Convert the records below into a Markdown table with two columns, Row and Text. Put each line in its own row, number the rows in order, and leave out blank lines.

▶ Extracted records:
******
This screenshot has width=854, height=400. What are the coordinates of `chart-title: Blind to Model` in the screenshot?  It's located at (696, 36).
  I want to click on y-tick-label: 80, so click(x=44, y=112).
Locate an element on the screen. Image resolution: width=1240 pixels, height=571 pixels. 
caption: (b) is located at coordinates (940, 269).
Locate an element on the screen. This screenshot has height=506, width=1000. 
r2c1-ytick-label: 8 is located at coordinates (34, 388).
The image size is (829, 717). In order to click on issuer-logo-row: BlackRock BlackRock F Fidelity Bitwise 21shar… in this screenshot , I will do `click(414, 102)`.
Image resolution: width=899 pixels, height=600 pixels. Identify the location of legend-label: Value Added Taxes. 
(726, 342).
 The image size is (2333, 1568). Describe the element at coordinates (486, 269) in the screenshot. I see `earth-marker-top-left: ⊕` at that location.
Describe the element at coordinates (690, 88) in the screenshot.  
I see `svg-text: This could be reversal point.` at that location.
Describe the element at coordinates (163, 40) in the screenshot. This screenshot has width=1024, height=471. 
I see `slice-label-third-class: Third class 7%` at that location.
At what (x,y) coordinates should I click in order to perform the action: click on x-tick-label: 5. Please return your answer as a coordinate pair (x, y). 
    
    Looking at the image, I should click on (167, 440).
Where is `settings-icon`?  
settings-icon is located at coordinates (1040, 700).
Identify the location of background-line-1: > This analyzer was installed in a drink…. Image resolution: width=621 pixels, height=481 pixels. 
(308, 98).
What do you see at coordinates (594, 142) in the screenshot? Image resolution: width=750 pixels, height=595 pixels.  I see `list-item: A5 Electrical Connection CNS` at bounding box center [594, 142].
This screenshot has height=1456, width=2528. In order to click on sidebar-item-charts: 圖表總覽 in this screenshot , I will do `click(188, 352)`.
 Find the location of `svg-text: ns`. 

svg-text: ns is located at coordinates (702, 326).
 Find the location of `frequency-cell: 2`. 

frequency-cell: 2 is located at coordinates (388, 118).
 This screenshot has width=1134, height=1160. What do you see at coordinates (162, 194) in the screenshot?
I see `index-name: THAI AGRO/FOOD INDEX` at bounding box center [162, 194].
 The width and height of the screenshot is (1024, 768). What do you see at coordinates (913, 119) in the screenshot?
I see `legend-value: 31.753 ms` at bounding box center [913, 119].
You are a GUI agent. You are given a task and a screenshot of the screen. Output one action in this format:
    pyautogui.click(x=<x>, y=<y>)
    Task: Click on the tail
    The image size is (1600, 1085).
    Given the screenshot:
******
▶ The completed task:
| Row | Text |
|---|---|
| 1 | This screenshot has width=854, height=400. What are the coordinates of `chart-title: Blind to Model` in the screenshot?  It's located at (696, 36). |
| 2 |   I want to click on y-tick-label: 80, so click(x=44, y=112). |
| 3 | Locate an element on the screen. Image resolution: width=1240 pixels, height=571 pixels.  |
| 4 | caption: (b) is located at coordinates (940, 269). |
| 5 | Locate an element on the screen. This screenshot has height=506, width=1000.  |
| 6 | r2c1-ytick-label: 8 is located at coordinates (34, 388). |
| 7 | The image size is (829, 717). In order to click on issuer-logo-row: BlackRock BlackRock F Fidelity Bitwise 21shar… in this screenshot , I will do `click(414, 102)`. |
| 8 | Image resolution: width=899 pixels, height=600 pixels. Identify the location of legend-label: Value Added Taxes.  |
| 9 | (726, 342). |
| 10 |  The image size is (2333, 1568). Describe the element at coordinates (486, 269) in the screenshot. I see `earth-marker-top-left: ⊕` at that location. |
| 11 | Describe the element at coordinates (690, 88) in the screenshot.   |
| 12 | I see `svg-text: This could be reversal point.` at that location. |
| 13 | Describe the element at coordinates (163, 40) in the screenshot. This screenshot has width=1024, height=471.  |
| 14 | I see `slice-label-third-class: Third class 7%` at that location. |
| 15 | At what (x,y) coordinates should I click in order to perform the action: click on x-tick-label: 5. Please return your answer as a coordinate pair (x, y).  |
| 16 |     Looking at the image, I should click on (167, 440). |
| 17 | Where is `settings-icon`?   |
| 18 | settings-icon is located at coordinates (1040, 700). |
| 19 | Identify the location of background-line-1: > This analyzer was installed in a drink…. Image resolution: width=621 pixels, height=481 pixels.  |
| 20 | (308, 98). |
| 21 | What do you see at coordinates (594, 142) in the screenshot? Image resolution: width=750 pixels, height=595 pixels.  I see `list-item: A5 Electrical Connection CNS` at bounding box center [594, 142]. |
| 22 | This screenshot has height=1456, width=2528. In order to click on sidebar-item-charts: 圖表總覽 in this screenshot , I will do `click(188, 352)`. |
| 23 |  Find the location of `svg-text: ns`.  |
| 24 | svg-text: ns is located at coordinates (702, 326). |
| 25 |  Find the location of `frequency-cell: 2`.  |
| 26 | frequency-cell: 2 is located at coordinates (388, 118). |
| 27 |  This screenshot has width=1134, height=1160. What do you see at coordinates (162, 194) in the screenshot? |
| 28 | I see `index-name: THAI AGRO/FOOD INDEX` at bounding box center [162, 194]. |
| 29 |  The width and height of the screenshot is (1024, 768). What do you see at coordinates (913, 119) in the screenshot? |
| 30 | I see `legend-value: 31.753 ms` at bounding box center [913, 119]. |
| 31 | You are a GUI agent. You are given a task and a screenshot of the screen. Output one action in this format: |
| 32 |     pyautogui.click(x=<x>, y=<y>) |
| 33 |     Task: Click on the tail |
| 34 |     The image size is (1600, 1085). |
| 35 |     Given the screenshot: |